Search code examples
machine-learningstatisticslinear-regressionsupervised-learninghypothesis-test

Why the hypothesis has to introduce two parameters, namely θ0 and θ1


I was learning Machine Learning from this course on Coursera taught by Andrew Ng. The instructor defines the hypothesis as a linear function of the "input" (x, in my case) like the following:

hθ(x) = θ0 + θ1(x)

In supervised learning, we have some training data and based on that we try to "deduce" a function which closely maps the inputs to the corresponding outputs. To deduce the function, we introduce the hypothesis as a linear function of input (x). My question is, why the function involving two θs is chosen? Why it can't be as simple as y(i) = a * x(i) where a is a co-efficient? Later we can go about finding a "good" value of a for a given example (i) using an algorithm?

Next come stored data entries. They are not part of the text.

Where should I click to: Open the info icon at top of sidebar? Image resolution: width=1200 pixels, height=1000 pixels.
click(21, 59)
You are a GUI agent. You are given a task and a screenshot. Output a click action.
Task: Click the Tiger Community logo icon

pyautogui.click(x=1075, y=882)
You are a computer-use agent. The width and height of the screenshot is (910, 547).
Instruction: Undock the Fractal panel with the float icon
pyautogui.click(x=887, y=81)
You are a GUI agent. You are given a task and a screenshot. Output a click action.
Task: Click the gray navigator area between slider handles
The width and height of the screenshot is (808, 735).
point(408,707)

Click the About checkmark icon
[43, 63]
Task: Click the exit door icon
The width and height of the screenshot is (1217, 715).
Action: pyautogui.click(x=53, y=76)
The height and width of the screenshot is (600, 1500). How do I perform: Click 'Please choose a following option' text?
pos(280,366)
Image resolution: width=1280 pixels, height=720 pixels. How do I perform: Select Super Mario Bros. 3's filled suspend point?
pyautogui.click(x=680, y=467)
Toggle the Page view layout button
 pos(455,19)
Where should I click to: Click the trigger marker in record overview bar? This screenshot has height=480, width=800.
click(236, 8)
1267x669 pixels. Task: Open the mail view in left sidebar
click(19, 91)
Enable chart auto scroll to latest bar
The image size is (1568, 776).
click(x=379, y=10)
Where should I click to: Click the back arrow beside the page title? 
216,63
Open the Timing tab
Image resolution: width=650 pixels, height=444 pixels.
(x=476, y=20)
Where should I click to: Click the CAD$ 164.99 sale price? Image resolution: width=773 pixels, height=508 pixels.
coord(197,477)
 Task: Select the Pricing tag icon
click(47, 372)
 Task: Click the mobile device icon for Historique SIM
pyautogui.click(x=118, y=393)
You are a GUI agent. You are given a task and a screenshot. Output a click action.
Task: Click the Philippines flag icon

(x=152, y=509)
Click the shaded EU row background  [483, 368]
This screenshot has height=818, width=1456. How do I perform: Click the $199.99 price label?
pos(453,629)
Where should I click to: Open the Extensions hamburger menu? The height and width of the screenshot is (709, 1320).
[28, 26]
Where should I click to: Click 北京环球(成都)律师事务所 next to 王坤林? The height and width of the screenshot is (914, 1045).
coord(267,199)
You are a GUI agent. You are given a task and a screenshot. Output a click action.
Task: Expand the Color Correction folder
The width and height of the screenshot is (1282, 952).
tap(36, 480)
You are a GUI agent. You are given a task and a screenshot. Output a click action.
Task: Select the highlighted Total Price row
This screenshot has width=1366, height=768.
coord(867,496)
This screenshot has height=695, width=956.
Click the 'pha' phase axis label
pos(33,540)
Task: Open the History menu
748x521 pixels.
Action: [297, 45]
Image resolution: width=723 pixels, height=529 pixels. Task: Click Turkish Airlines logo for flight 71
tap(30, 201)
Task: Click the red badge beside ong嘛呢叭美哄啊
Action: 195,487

This question might look very stupid. I apologize but I'm not very good at machine learning I am just a beginner. Please help me understand this.

Thanks!


Solution

  • The a corresponds to θ1. Your proposed linear model is leaving out the intercept, which is θ0.

    Consider an output function y equal to the constant 5, or perhaps equal to a constant plus some tiny fraction of x which never exceeds .01. Driving the error function to zero is going to be difficult if your model doesn't have a θ0 that can soak up the D.C. component.